Questo, proprio un anno fa, l’incipit di un mio  intervento su QualEnergia.it, che si concludeva sottolineando “l’urgenza di una mobilitazione su larga scala, per chiedere agli altri Stati sottoscrittori dell’accordo di Parigi di prendere una posizione esplicita contro le politiche energetico-climatiche proposte da Trump”.

Contrariamente alle aspettative (ai pii desideri?) dei più, Trump ha vinto e – come scrissi un anno fa – l’aspetto più preoccupante del suo programma era “l’intenzione di abrogare tutti gli ordini esecutivi di Obama che hanno posto limiti all’utilizzo di combustibili fossili e alle emissioni delle centrali elettriche, e di revocare l’adesione americana all’accordo raggiunto a Parigi, in quanto si tratta di decisioni che Trump, se eletto, potrà prendere in totale autonomia”.  

Decisioni che, in sequenza, Trump ha puntualmente preso.

Eppure, anche dopo il voto americano dello scorso novembre si è continuato a esorcizzare il peggio, forti del fatto che “prima e dopo Parigi una parte non piccola del mondo finanziario e delle grandi imprese ha dimostrato di essere più avanti dei governi nella consapevolezza dei rischi di un cambiamento climatico irreversibile, per cui la defezione americana non riuscirebbe a bloccare il percorso avviato”.

Affermazione che condivido – il virgolettato riporta un altro passaggio del mio intervento di un anno fa –, ma, fermandosi lì, come alcuni fanno, si dimentica un non trascurabile dettaglio.
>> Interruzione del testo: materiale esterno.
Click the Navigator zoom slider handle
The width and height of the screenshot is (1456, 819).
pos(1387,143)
Gli interventi eseguiti da Trump e quelli prevedibili agiranno purtroppo da freno al percorso, già insufficiente, avviato a Parigi, e in un mondo impegnato in una corsa contro il tempo per evitare che la temperatura globale raggiunga i due gradi, il conseguente ritardo potrebbe rivelarsi esiziale.
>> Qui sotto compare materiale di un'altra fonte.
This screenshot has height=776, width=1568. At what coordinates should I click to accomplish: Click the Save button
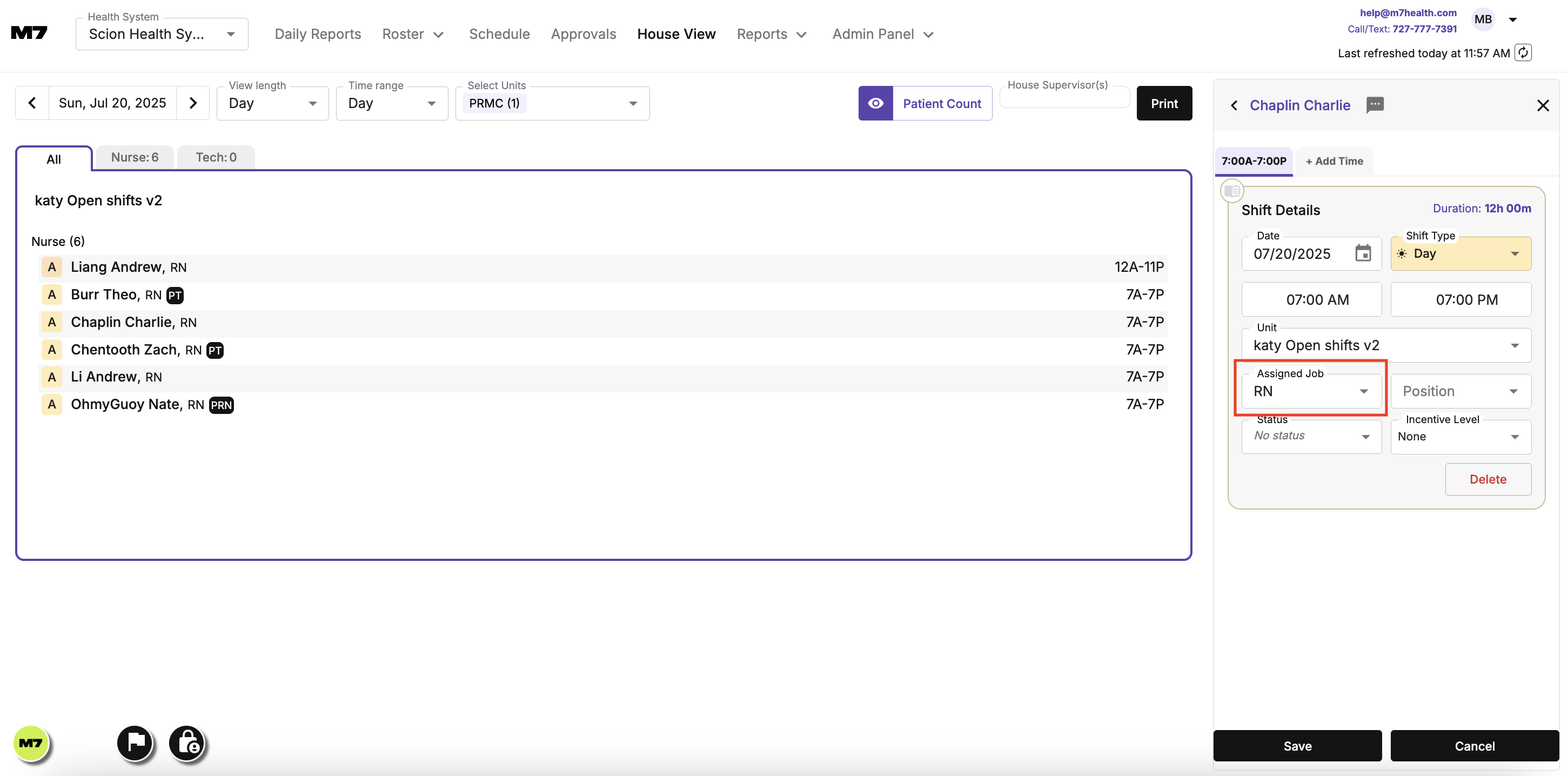pos(1297,746)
Lo schieramento che, fuori e dentro gli Stati Uniti, si è immediatamente formato dopo l’annuncio di Trump, è importante a livello sia simbolico, sia pratico. Tuttavia, occorre resistere alla tentazione di utilizzarlo di nuovo per rimuovere le prospettive più sgradite.

Innanzitutto, in attesa di un panorama completo delle posizioni assunte dai governi che hanno sottoscritto l’Accordo di Parigi, già abbiamo le dichiarazioni di Putin, molto soft nei confronti di Trump, e quelle parzialmente defilate della May. Un indebolimento non di poco conto nello schieramento che contesta la decisione del presidente USA.
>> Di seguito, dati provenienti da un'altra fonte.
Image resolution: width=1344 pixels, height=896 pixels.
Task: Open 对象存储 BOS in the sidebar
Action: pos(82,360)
Non meno importante sarà analizzare il significato di chi ha scelto o sceglierà di non pronunciarsi. Ad esempio, è preoccupante il silenzio dell’intera industria automobilistica americana, finora prodiga di dichiarazioni verbali sul proprio impegno ecologico, che, probabilmente, non si pronuncia in attesa di un’altra possibile decisione di Trump.

Non solo la California è lo Stato USA all’avanguardia nell’impegno a difesa dell’ambiente e nelle iniziative sul clima. Mentre scrivo queste righe, il governatore Jerry Brown partecipa in Cina a un incontro con alcuni dei più importanti “climate leaders” per definire una campagna mondiale di rilancio della lotta al cambiamento climatico.

Con 39 milioni di abitanti e un prodotto annuale di 2,4 trilioni di dollari, la California è la sesta economia mondiale, per cui ha un peso di mercato tale che le sue norme per gli autoveicoli vengono automaticamente adottate dai costruttori americani, anche se sono più restrittive di quelle federali o di altri Stati.

Ebbene, i consumi chilometrici massimi di benzina, ammessi in California a partire dal 2025, sono stati resi molto restrittivi, proprio per promuovere la rapida diffusione dei veicoli elettrici: scelta che preoccupa i costruttori di automobili, i quali se ne sono già lamentati con Trump, e almeno altrettanto l’intera catena del business petrolifero (in USA l’80% di un barile di greggio va nel trasporto). 

Poiché la California è stata autorizzata a stabilire normi più stringenti di quelle federali da un “waiver” (esenzione dal rispetto di particolari norme), emesso a suo tempo da Richard Nixon, potrebbe essere imminente una contro decisione, presa in piena autonomia da Trump. E non è detto che sia l’ultima, a giudicare dalle dichiarazioni del nuovo capo dell’EPA, Scott Puitt, sull’uso abnorme del federalismo da parte di singoli stati USA.

Basterebbe comunque l’annullamento del “waiver” di Nixon, per bloccare il percorso lo sviluppo sostenibile in un settore in America più rilevante che altrove.

Occorre dunque la piena consapevolezza della dimensione e della durezza dello scontro che ci attende, per potervi adeguare la nostra risposta.